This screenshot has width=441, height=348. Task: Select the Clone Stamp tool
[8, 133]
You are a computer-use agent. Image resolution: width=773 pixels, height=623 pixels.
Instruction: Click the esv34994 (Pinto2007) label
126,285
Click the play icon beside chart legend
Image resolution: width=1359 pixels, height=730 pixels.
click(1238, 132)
········
Problem to work on
In the listing above, find the line with "You are a computer-use" and set down that line and all after it exactly, through the final line.

Exercise solution
You are a computer-use agent. Image resolution: width=773 pixels, height=623 pixels.
Instruction: Click the esv34994 (Pinto2007) label
126,285
Click the play icon beside chart legend
Image resolution: width=1359 pixels, height=730 pixels.
click(1238, 132)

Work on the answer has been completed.